A method and apparatus for language independent voice searching in a mobile communication device is disclosed. The method may include receiving a search query from a user of the mobile communication device, converting speech parts in the search query into linguistic representations which covers at least one languages, generating a search phoneme lattice based on the linguistic representations, extracting query features from the search phoneme lattice, generating query feature vectors based on the extracted features, performing a coarse search using the query feature vectors and the indexing feature vectors from the indexing database, performing a fine search using the results of the coarse search and the indexing phoneme lattices stored in the indexing database, and outputting the fine search results to a dialog manager.

Description

    BACKGROUND OF THE INVENTION
  • 1. Field of the Invention
  • The invention relates to mobile communication devices, and in particular, to voice indexing and searching in mobile communication devices.
  • 2. Introduction
  • Mobile communication devices such as cellular phones are very pervasive communication devices used by people of all languages. The usage of the devices has expanded far beyond pure voice communication. User is able now to use the mobile communication devices as voice recorders to record notes, conversations, messages, etc. User can also annotate contents such as photos, videos and applications on the device with voices.

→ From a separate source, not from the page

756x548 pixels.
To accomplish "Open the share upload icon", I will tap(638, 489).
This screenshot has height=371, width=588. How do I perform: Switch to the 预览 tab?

  • While these capabilities have been expanded, the ability to search for the stored audio contents on the mobile communication device is limited. Due to the difficulty of navigating the contents with buttons, mobile communication device users may find it useful to be able to quickly find voice annotated contents, stored voice-recorded conversations, notes and messages.
  • SUMMARY OF THE INVENTION
  • A method and apparatus for language independent voice indexing and searching in a mobile communication device is disclosed. The method may include receiving a search query from a user of the mobile communication device, converting speech parts in the search query into linguistic representations, generating a search phoneme lattice based on the linguistic representations, extracting query features from the search phoneme lattice, generating query feature vectors based on the extracted features, performing a coarse search using the query feature vectors and the indexing feature vectors from the indexing database, performing a fine search using the results of the coarse search and the indexing phoneme lattices stored in the indexing database, and outputting the fine search results to a dialog manager.
  • BRIEF DESCRIPTION OF THE DRAWINGS
  • In order to describe the manner in which the above-recited and other advantages and features of the invention can be obtained, a more particular description of the invention briefly described above will be rendered by reference to specific embodiments thereof which are illustrated in the appended drawings. Understanding that these drawings depict only typical embodiments of the invention and are not therefore to be considered to be limiting of its scope, the invention will be described and explained with additional specificity and detail through the use of the accompanying drawings in which:
  • FIG. 1 illustrates an exemplary diagram of a mobile communication device in accordance with a possible embodiment of the invention;
  • FIG. 2 illustrates a block diagram of an exemplary mobile communication device in accordance with a possible embodiment of the invention;
  • FIG. 3 illustrates an exemplary block diagram of the indexing and voice search engines in accordance with a possible embodiment of the invention; and
  • FIG. 4 is an exemplary flowchart illustrating one possible voice search process in accordance with one possible embodiment of the invention.
  • DETAILED DESCRIPTION OF THE INVENTION
  • Additional features and advantages of the invention will be set forth in the description which follows, and in part will be obvious from the description, or may be learned by practice of the invention. The features and advantages of the invention may be realized and obtained by means of the instruments and combinations particularly pointed out in the appended claims. These and other features of the present invention will become more fully apparent from the following description and appended claims, or may be learned by the practice of the invention as set forth herein.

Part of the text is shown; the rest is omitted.